Gifted Rating Scales are norm-referenced rating scales based on current theories of giftedness; and meets state guidelines regarding the definition of gifted and talented students for students in grades K-7. The GRS is a rating scale, completed by a teacher, based upon a child’s motivational behaviors in an academic setting. The local school Gifted Eligibility Team will select two teachers to complete the scale who have known the child for at least one month. The Gifted Eligibility Team will utilize the highest score for the eligibility determination purposes. The resulting score is reported as a national percentile rank to parents in the motivation section on the gifted eligibility report.
The 90th percentile is the minimum qualifying score. While a qualifying score is valid for two years, the GRS may be re-administered once a school year by different teachers only if the child is referred again for gifted testing.
**Motivation refers to a child’s desire to achieve a goal or complete self-selected tasks. Motivation is not a type of giftedness but rather viewed as the energy that drives a child to achieve.
What is the Children’s Academic Intrinsic Motivation Inventory (CAIMI)?
The CAIMI measures the academic intrinsic motivation as defined as enjoyment of school learning characterized by an orientation toward mastery, curiosity, persistence, and the learning of challenging, difficult, and novel tasks. The CAIMI contains five scales, four in each of the academic areas and one general orientation scale. Students in grade 8 will complete the inventory in a group setting in approximately 30 minutes. Scores are reported for motivation in reading, math, science, social studies, and general attitudes toward school and learning. The resulting scores are reported as national percentiles to parents in the motivation section on the gifted eligibility report. Students can complete the inventory once each calendar year and two of the five scores must be at or above the 90th percentile to support gifted identification.
How can I help my child prepare for these instruments?
Knowledge or skills needed are developed as a result of all school and life experiences. These are not tests you can, or should, prepare for as they are meant to measure innate ability. Do not overemphasize the importance of these tests or act in a way so as to add to any test anxiety. Make sure that your child gets a good night’s sleep prior to testing and has a nutritious breakfast each morning before testing.

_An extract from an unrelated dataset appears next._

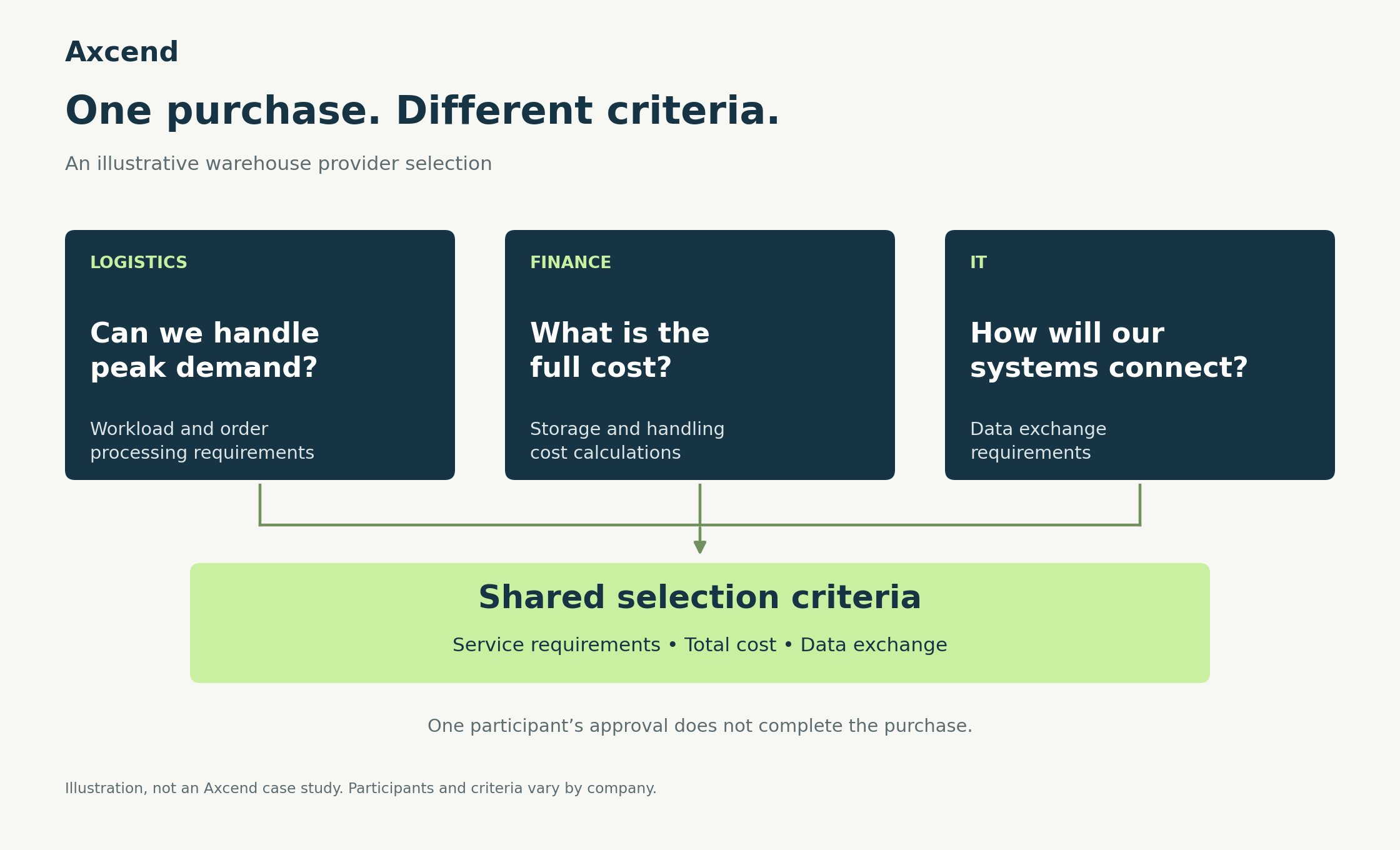This screenshot has height=850, width=1400.
Task: Click the footnote disclaimer about Axcend case study
Action: (361, 789)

Why is my child only being recommended for some instruments and not all of them?
The Gifted Eligibility Team will use only one instrument for each category: Mental Ability, Creativity, Achievement, and Motivation. Based upon previous testing experiences and/or classroom performance, some children may already have test data in their permanent record can be used in one or more categories. Children will not be tested unnecessarily. The Gifted Eligibility Team has more than one option of instruments for most categories. The team will use all relevant data about the student to select the best instrument at this time. The team will not exhaust all of its options in each category during any referral window.